WHAT YOU SHOULD DO -
Only the last stretch of the records is wanted: restate word for word the line with "Click the Volume column header" and every line after it.

DATA -
————

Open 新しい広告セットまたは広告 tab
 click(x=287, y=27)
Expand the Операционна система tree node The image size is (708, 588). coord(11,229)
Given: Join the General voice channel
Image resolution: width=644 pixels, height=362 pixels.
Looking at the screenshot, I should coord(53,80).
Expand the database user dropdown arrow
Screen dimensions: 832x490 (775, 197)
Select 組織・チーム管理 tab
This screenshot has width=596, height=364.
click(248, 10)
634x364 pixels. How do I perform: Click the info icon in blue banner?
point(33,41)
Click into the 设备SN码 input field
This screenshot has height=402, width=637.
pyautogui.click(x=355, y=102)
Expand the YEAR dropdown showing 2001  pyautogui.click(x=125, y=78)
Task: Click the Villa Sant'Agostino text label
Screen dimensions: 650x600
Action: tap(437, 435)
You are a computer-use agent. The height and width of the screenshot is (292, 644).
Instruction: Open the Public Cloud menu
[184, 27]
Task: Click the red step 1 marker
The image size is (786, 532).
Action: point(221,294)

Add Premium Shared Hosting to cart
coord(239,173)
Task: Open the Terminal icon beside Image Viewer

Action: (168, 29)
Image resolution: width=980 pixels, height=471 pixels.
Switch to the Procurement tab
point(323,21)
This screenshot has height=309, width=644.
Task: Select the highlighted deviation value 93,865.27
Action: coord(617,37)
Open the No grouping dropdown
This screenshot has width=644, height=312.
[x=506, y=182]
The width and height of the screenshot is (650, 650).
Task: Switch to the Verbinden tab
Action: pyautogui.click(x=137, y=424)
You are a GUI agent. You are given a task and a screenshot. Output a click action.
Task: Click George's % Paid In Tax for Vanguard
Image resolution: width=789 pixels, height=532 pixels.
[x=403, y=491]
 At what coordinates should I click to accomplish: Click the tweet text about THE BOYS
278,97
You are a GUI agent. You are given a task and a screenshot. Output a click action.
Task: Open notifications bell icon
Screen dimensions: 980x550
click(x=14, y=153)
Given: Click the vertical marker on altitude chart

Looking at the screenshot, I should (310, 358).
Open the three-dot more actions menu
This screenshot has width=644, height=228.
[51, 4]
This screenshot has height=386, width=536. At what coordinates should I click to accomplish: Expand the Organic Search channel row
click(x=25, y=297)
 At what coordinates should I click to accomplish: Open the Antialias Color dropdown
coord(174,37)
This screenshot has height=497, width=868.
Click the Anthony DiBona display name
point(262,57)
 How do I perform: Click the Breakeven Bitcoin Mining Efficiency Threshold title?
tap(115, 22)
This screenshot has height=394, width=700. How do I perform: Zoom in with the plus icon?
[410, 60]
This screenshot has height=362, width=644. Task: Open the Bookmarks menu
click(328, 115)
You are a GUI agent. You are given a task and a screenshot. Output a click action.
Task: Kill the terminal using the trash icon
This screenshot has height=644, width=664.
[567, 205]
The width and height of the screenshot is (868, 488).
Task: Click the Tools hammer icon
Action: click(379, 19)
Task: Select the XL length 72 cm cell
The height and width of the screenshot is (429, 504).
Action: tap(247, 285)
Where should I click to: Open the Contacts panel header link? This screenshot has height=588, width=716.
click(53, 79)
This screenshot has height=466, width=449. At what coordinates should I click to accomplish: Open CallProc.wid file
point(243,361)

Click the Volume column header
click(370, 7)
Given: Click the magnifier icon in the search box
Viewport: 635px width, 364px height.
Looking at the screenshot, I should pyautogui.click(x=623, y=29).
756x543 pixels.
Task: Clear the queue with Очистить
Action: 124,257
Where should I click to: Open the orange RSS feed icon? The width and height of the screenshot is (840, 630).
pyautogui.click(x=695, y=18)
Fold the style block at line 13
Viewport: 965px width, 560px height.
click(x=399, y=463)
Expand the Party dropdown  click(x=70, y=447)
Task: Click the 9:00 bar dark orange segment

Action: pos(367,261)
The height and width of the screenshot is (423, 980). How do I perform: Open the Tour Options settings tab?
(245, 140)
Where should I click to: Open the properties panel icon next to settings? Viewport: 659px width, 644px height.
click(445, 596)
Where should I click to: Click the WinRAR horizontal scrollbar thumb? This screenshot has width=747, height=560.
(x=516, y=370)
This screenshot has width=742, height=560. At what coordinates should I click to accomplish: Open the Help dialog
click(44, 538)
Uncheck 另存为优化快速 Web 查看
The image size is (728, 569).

————

RESPONSE AREA -
Click the Volume column header
click(370, 7)
Given: Click the magnifier icon in the search box
Viewport: 635px width, 364px height.
Looking at the screenshot, I should pyautogui.click(x=623, y=29).
756x543 pixels.
Task: Clear the queue with Очистить
Action: 124,257
Where should I click to: Open the orange RSS feed icon? The width and height of the screenshot is (840, 630).
pyautogui.click(x=695, y=18)
Fold the style block at line 13
Viewport: 965px width, 560px height.
click(x=399, y=463)
Expand the Party dropdown  click(x=70, y=447)
Task: Click the 9:00 bar dark orange segment

Action: pos(367,261)
The height and width of the screenshot is (423, 980). How do I perform: Open the Tour Options settings tab?
(245, 140)
Where should I click to: Open the properties panel icon next to settings? Viewport: 659px width, 644px height.
click(445, 596)
Where should I click to: Click the WinRAR horizontal scrollbar thumb? This screenshot has width=747, height=560.
(x=516, y=370)
This screenshot has width=742, height=560. At what coordinates should I click to accomplish: Open the Help dialog
click(44, 538)
Uncheck 另存为优化快速 Web 查看
The image size is (728, 569).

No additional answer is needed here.